Training a SFNO on the spherical Shallow Water equations

Using the small Spherical Shallow Water Equations example we ship with the package to train a Spherical Fourier-Neural Operator (SFNO).

This tutorial demonstrates how to train neural operators on spherical domains, which is crucial for many geophysical applications like weather prediction, ocean modeling, and climate science. The SFNO extends the FNO architecture to handle data on the sphere using spherical harmonics instead of regular Fourier modes.
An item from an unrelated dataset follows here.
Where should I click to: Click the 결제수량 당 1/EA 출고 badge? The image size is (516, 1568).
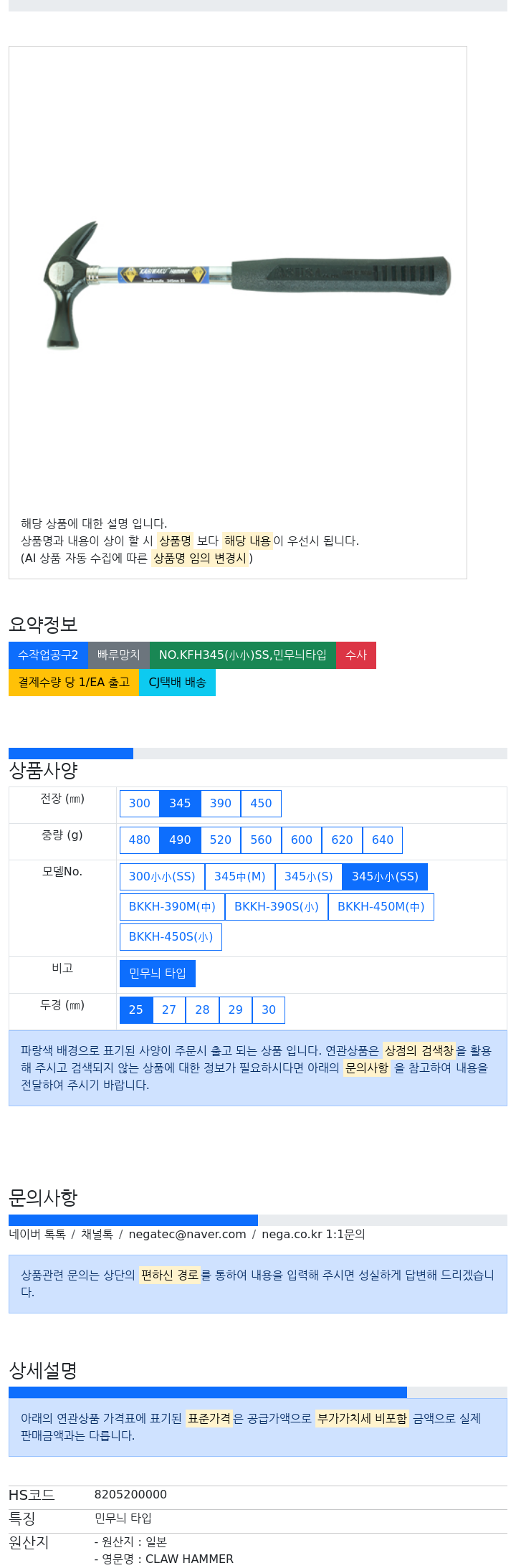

The Shallow Water Equations describe the motion of a thin layer of fluid and are fundamental in atmospheric and oceanic dynamics.

Import dependencies

We import the necessary modules for training a Spherical Fourier Neural Operator

import torch
import matplotlib.pyplot as plt
import sys
from neuralop.models import SFNO
from neuralop import Trainer
from neuralop.training import AdamW
from neuralop.data.datasets import load_spherical_swe
from neuralop.utils import count_model_params
from neuralop import LpLoss, H1Loss

device = torch.device("cuda:0" if torch.cuda.is_available() else "cpu")

Loading the Spherical Shallow Water Equations dataset

We load the spherical shallow water equations dataset with multiple resolutions. The dataset contains velocity and height fields on the sphere, which are the fundamental variables in shallow water dynamics.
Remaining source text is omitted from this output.